**Exercise brief:**
Return each line of the entries that mentions the word "input".

★ ★ ★ ★ ★ ★ ★

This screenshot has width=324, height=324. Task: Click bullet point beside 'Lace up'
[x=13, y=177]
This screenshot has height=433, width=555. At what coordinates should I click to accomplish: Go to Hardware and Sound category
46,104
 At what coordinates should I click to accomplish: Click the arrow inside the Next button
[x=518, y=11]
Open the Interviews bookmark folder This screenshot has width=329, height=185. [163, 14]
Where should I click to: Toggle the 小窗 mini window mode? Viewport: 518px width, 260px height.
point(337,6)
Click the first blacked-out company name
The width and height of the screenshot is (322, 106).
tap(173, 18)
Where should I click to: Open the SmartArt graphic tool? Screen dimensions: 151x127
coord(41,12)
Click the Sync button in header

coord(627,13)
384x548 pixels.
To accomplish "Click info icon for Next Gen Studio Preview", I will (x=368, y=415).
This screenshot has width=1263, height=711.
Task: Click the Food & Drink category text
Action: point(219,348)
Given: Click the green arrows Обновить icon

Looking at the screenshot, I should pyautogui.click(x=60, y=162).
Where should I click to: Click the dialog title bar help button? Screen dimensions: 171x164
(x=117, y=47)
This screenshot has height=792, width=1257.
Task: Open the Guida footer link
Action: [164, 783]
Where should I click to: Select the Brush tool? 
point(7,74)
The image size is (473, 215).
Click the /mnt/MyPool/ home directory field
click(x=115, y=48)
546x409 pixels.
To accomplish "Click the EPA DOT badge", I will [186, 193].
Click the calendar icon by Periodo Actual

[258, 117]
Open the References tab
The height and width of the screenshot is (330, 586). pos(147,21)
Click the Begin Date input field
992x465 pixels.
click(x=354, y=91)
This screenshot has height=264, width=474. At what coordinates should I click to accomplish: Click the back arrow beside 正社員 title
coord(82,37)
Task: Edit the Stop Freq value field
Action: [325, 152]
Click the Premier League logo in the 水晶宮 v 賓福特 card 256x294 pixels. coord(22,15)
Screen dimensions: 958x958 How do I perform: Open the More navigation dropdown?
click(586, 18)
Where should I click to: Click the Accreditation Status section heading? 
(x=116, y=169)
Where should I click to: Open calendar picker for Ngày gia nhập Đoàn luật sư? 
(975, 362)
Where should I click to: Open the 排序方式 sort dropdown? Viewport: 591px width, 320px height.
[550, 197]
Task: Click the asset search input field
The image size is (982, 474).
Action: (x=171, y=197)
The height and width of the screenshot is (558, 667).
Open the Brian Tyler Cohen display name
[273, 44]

★ ★ ★ ★ ★ ★ ★

**Solution for this problem:**
Click the Begin Date input field
Task: Click the asset search input field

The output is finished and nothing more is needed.